Estuve una vez en el despacho del director de una sucursal bancaria. El sujeto procedía de una familia rica y con su astucia había aumentado su caudal. Según me confesó, con la intención de demostrarme su talento, todos los años, en cierta época, compraba acciones de Tubacex, que vendía también todos los años en la misma fecha, y con los beneficios obtenidos se pagaba su temporada de caza.
Me confesó también que su mujer era maestra y que ganaba más dinero que él, a pesar de que su trabajo era más difícil y de mayor responsabilidad. No pude estar de acuerdo con él, le contesté que el trabajo de maestro era el más difícil y el de mayor responsabilidad de todos. Puso cara de escéptico, pero no dijo nada. De hacerlo, hubiera revelado todavía más cosas acerca de lo que pensaba de su esposa. Hacía poco que se había mudado a vivir a un chalet de gran tamaño, en una zona muy buena. Tenía cuatro libros, encuadernados lujosamente, sobre la mesa. Los había comprado ese mismo día a un comercial. Los cogí para verlos, y el director me dijo que no eran muy buenos, pero que los había comprado porque hacían juego con las cortinas que acababa de instalarse. Eran de Herman Hesse, François Mauriac, William Golding y Boris Pasternak.

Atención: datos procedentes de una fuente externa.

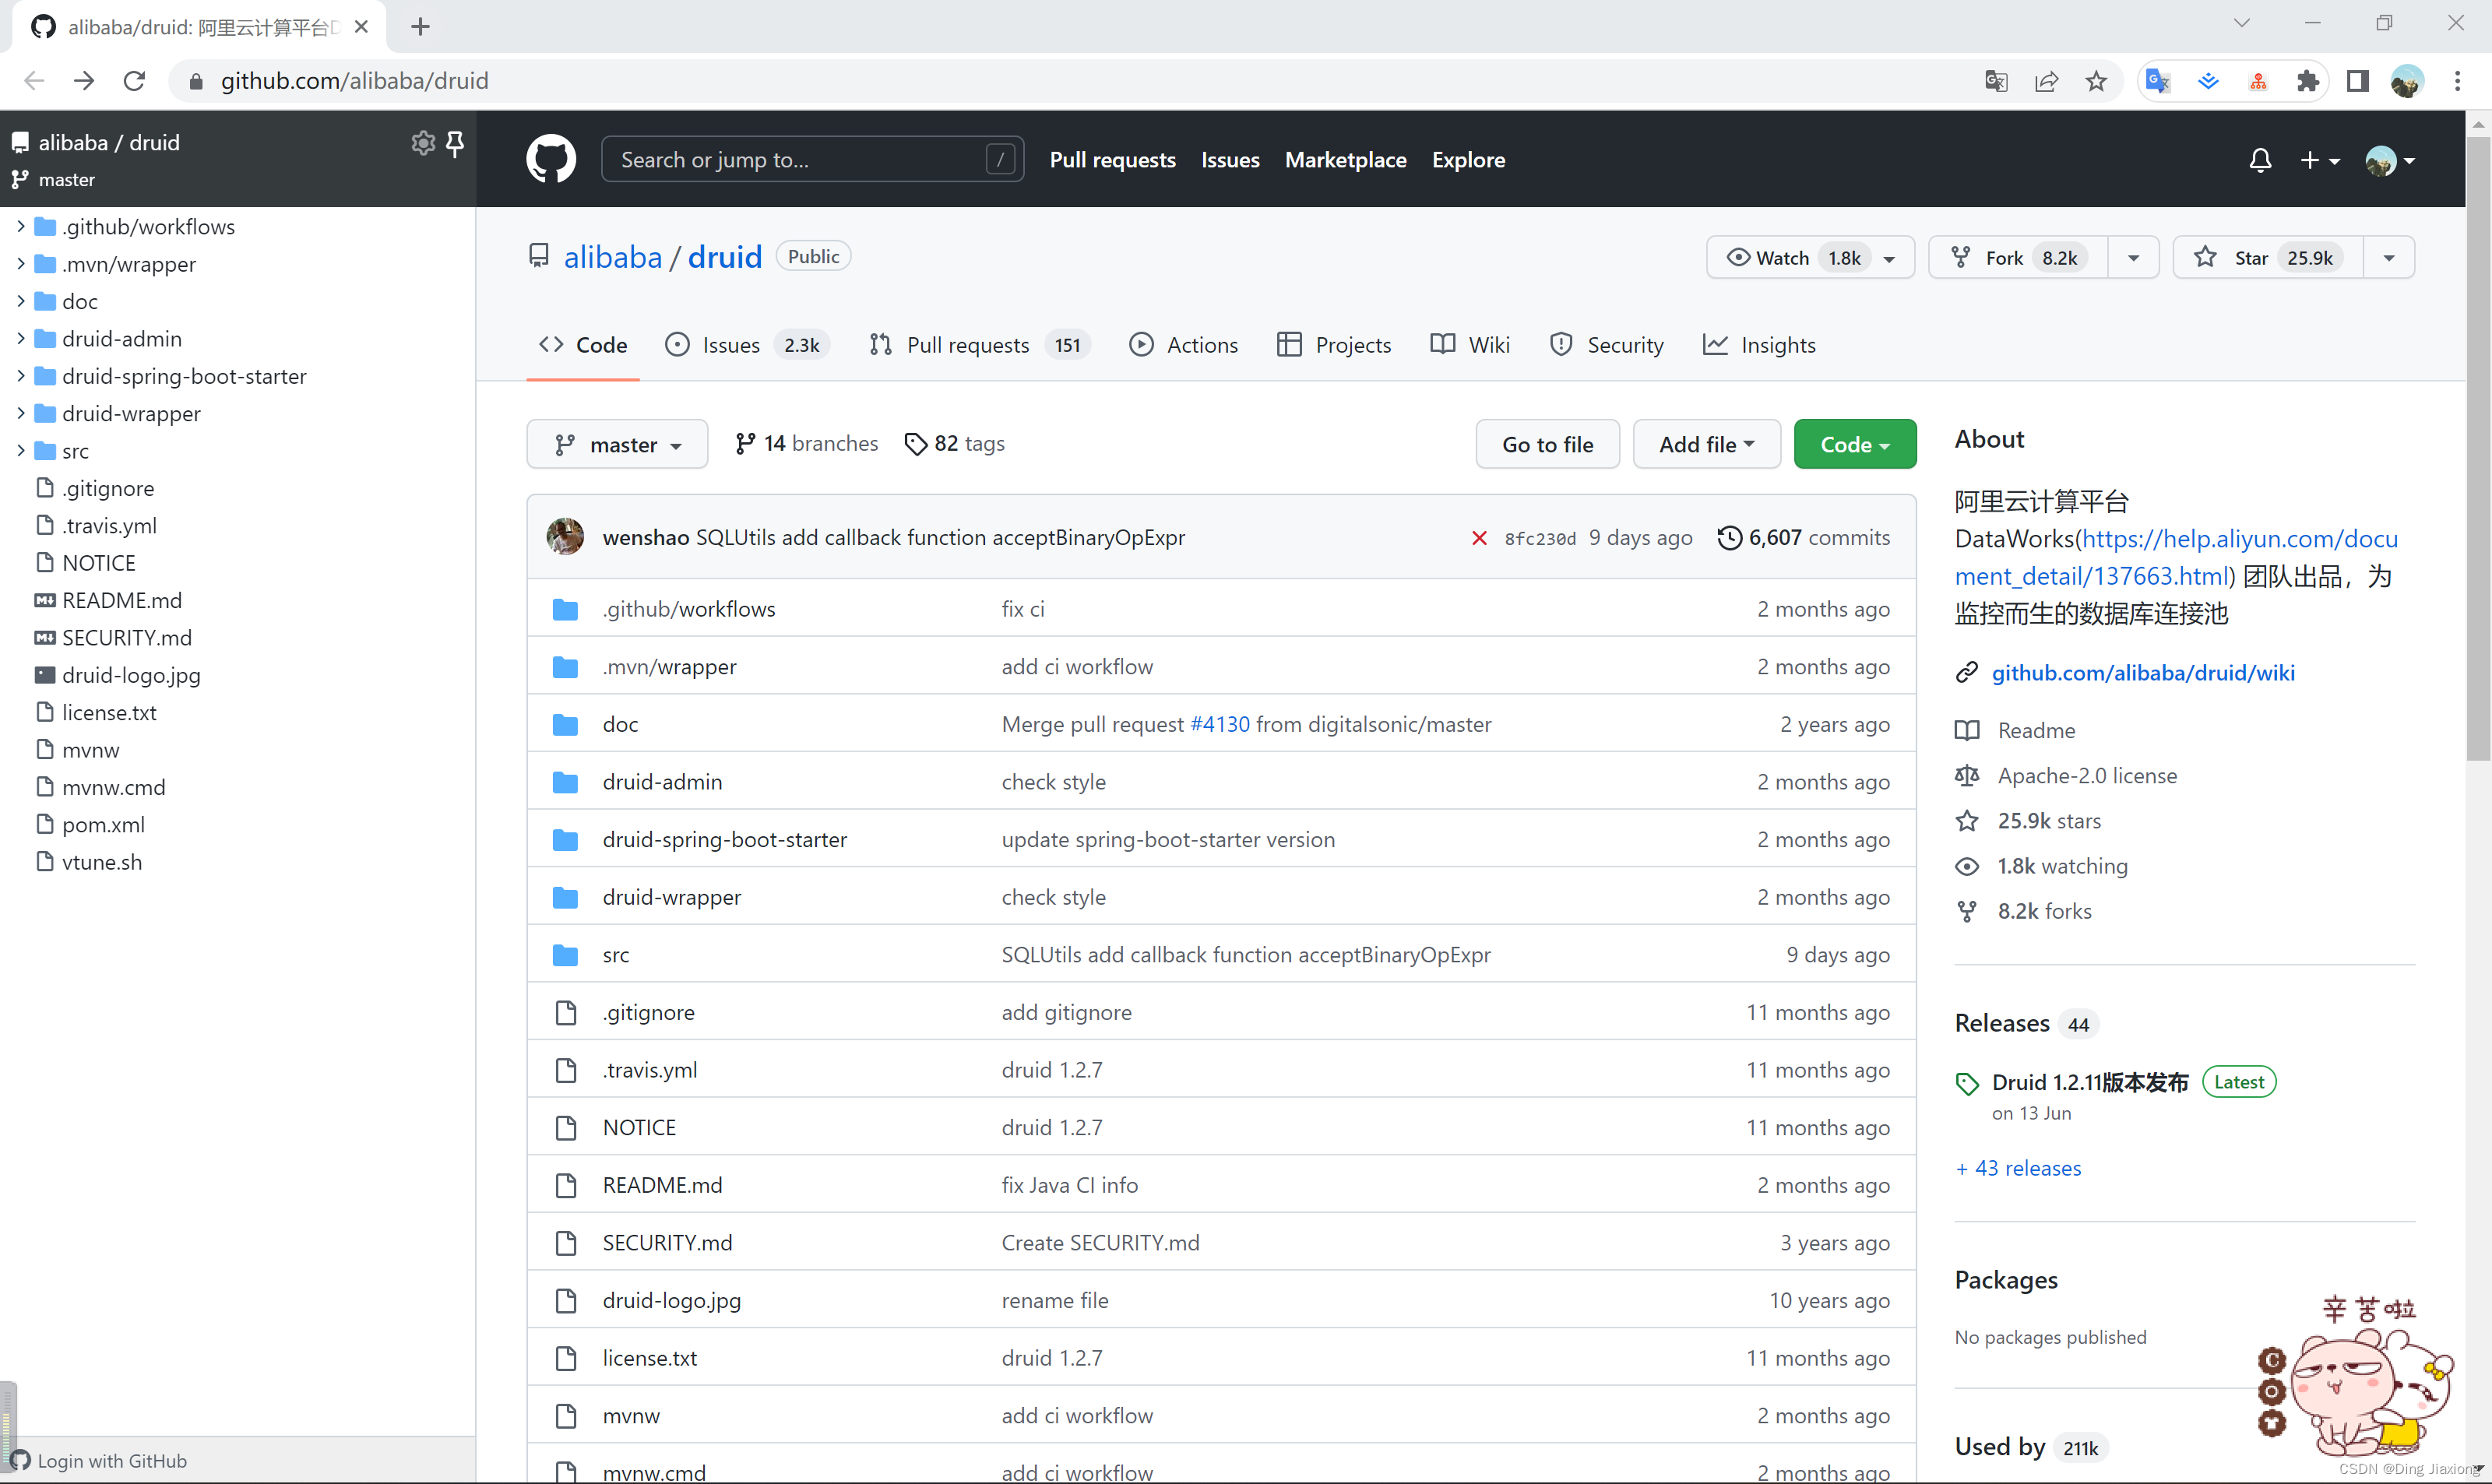This screenshot has height=1484, width=2492.
Task: Expand the Add file dropdown
Action: coord(1706,444)
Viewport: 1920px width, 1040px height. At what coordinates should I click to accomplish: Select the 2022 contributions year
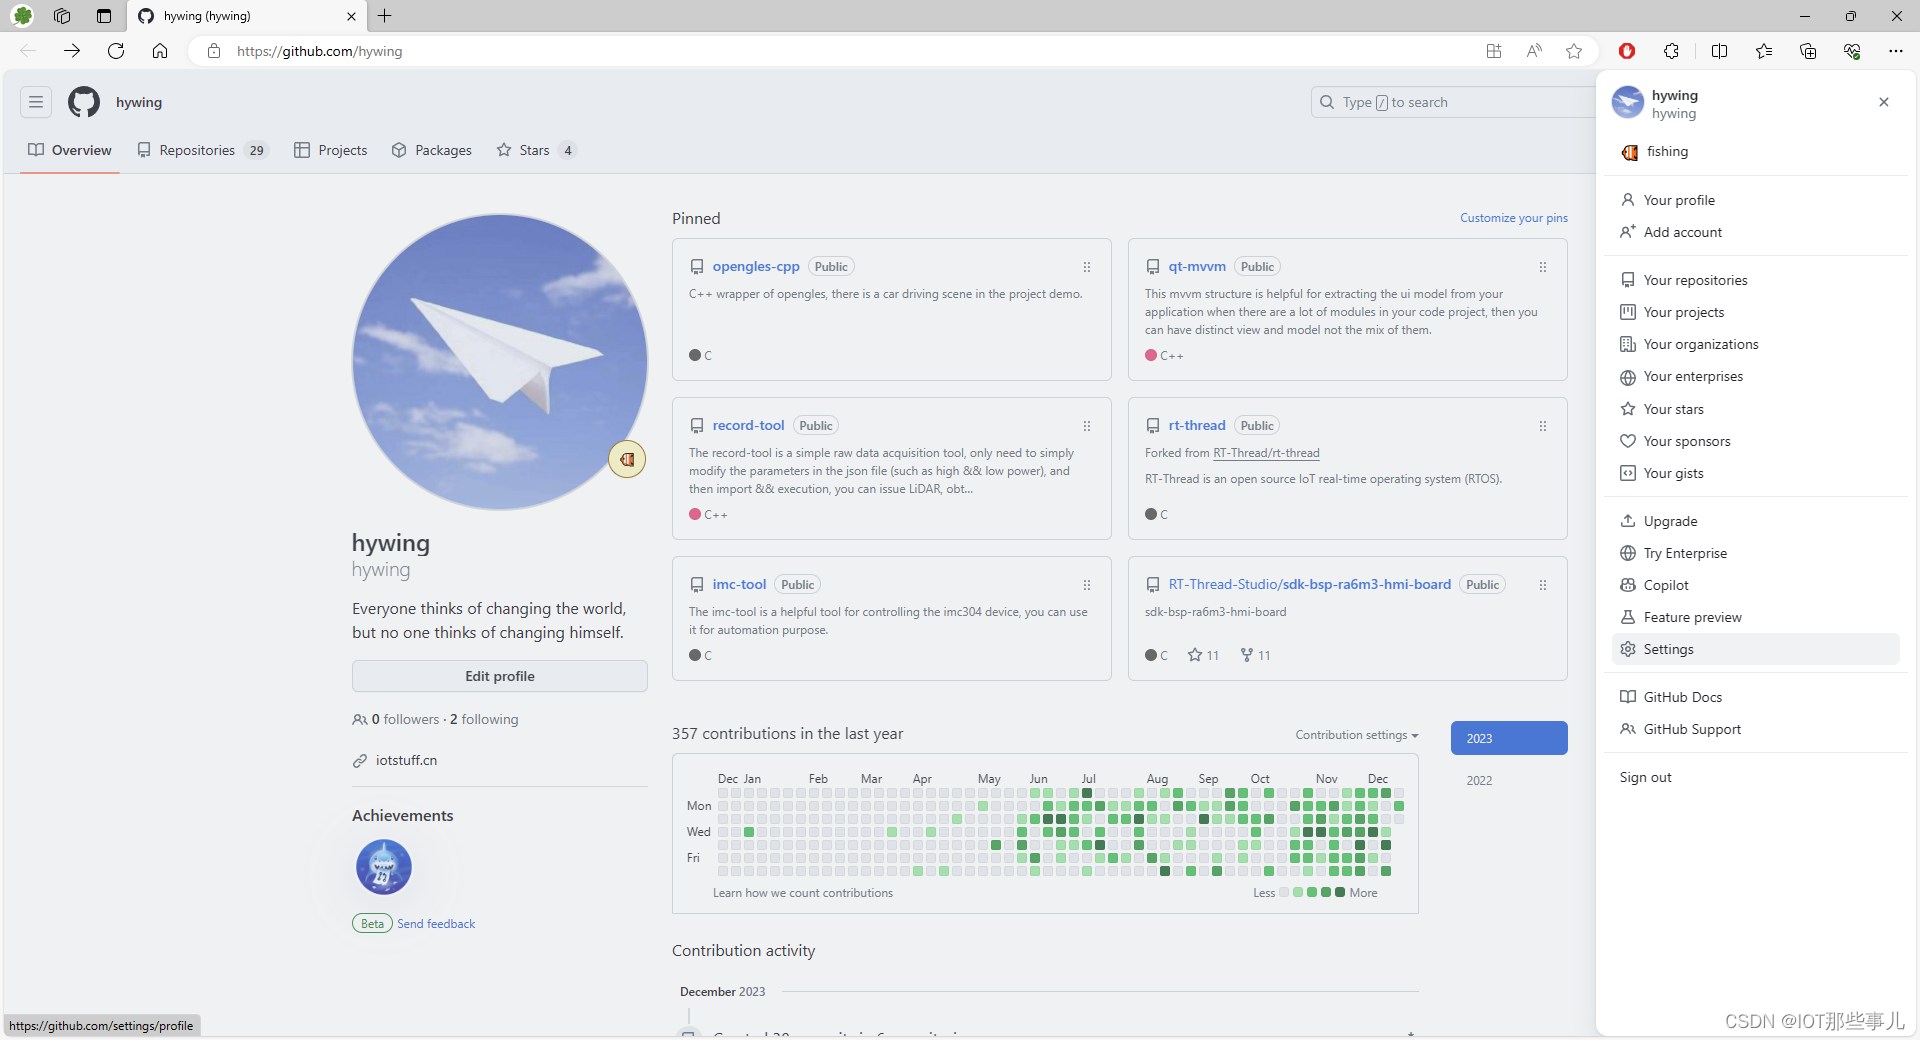point(1478,780)
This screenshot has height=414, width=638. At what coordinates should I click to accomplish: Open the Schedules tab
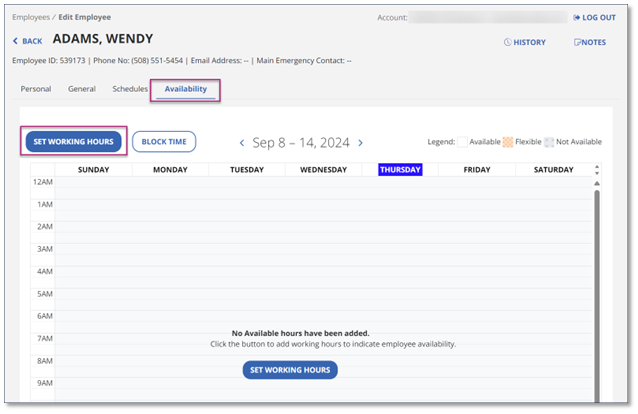tap(130, 89)
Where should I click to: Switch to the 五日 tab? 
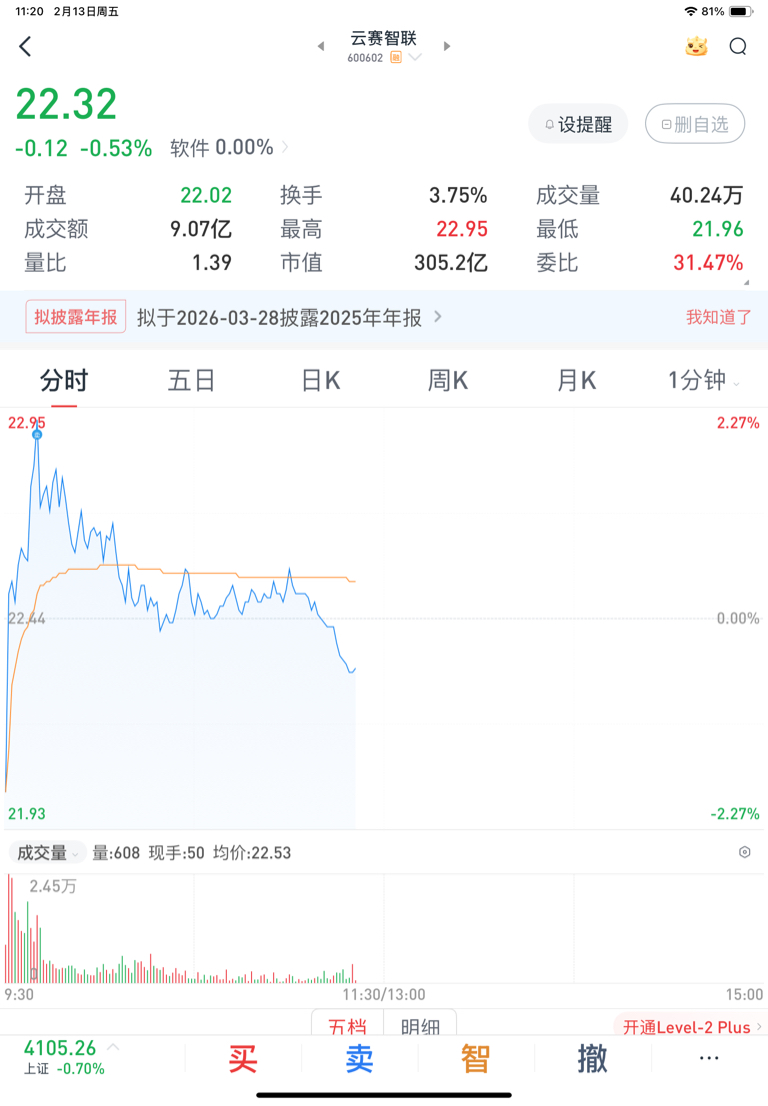click(x=191, y=381)
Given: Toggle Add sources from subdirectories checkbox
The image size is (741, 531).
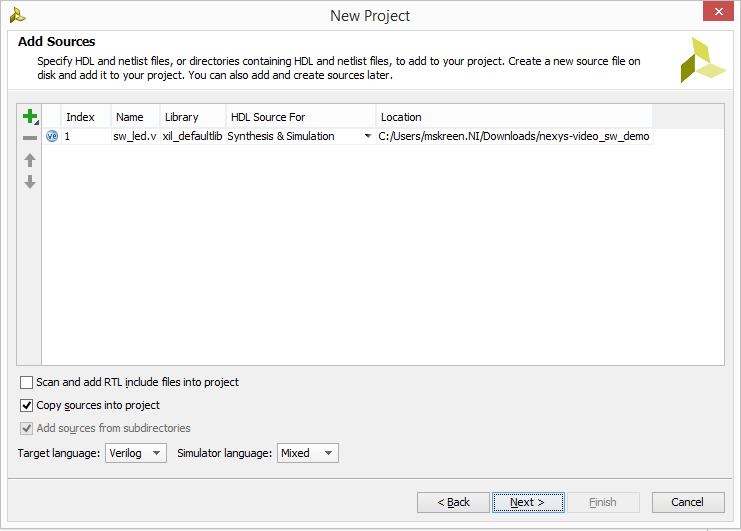Looking at the screenshot, I should [x=27, y=428].
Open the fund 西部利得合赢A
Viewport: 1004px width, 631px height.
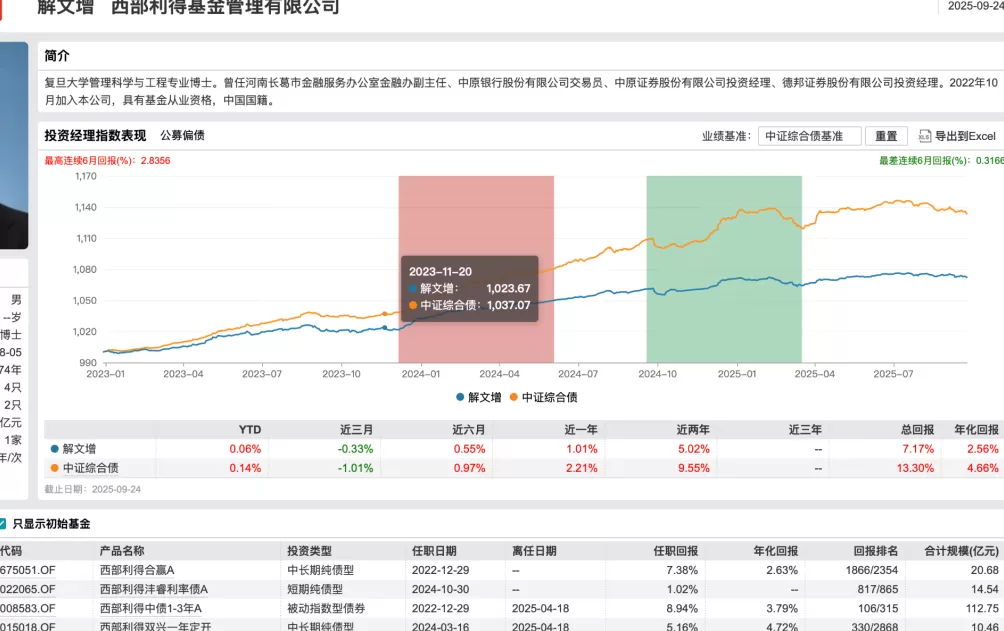coord(139,570)
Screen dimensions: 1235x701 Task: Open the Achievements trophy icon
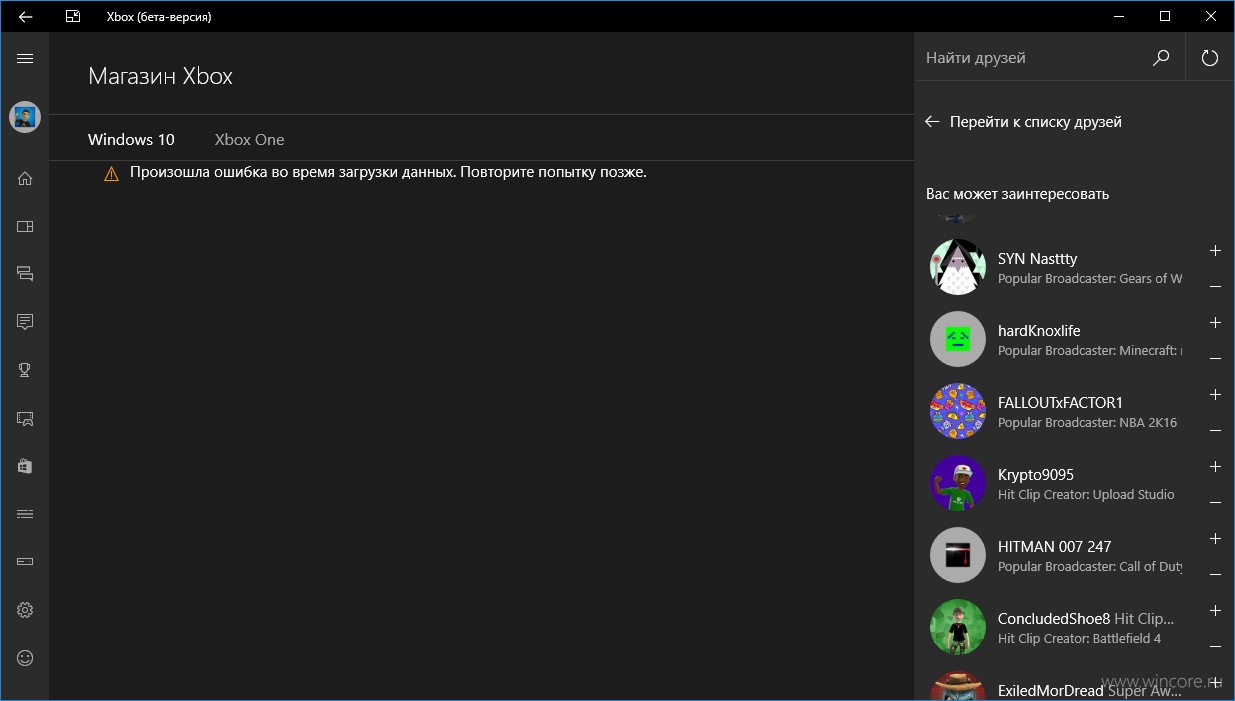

Esto de las cortinas me recuerda a Don Quijote de la Mancha. Son muchos los que lo compran en ediciones lujosas, quizá con el mismo fin. Un estudiante universitario se interesó una vez por el libro que estaba leyendo en ese momento y le contesté que releía el quijote. Me miró como si yo estuviera loco (cosa que podría ser cierta, pero el hecho de releer el quijote no es síntoma de ello), y poniendo al mismo tiempo cara de supremo aburrimiento. Cosas de los prejuicios, supongo. Porque el quijote, aparte de ser muy divertido, contiene enseñanzas impagables. Nunca se puede agradecer bastante haber leído ese libro. Sancho Panza, por ejemplo, puede dar lecciones a gran parte de la humanidad, sobre todo a esos que viven mirándose el ombligo, y luego resulta que un rústico les da sopas con honda. En ningún momento se quebró su lealtad a Don Quijote, aceptó con naturalidad su status inferior, no trató de aprovecharse de la locura de su amo, ni dio en burlarse de ella, trató de ayudarle en todo momento, de hablarle con claridad, y no le pidió como pago más que lo acordado de antemano. Sancho Panza se eleva sobre el resto de personajes de la obra, exceptuando, claro está, al glorioso Don Quijote.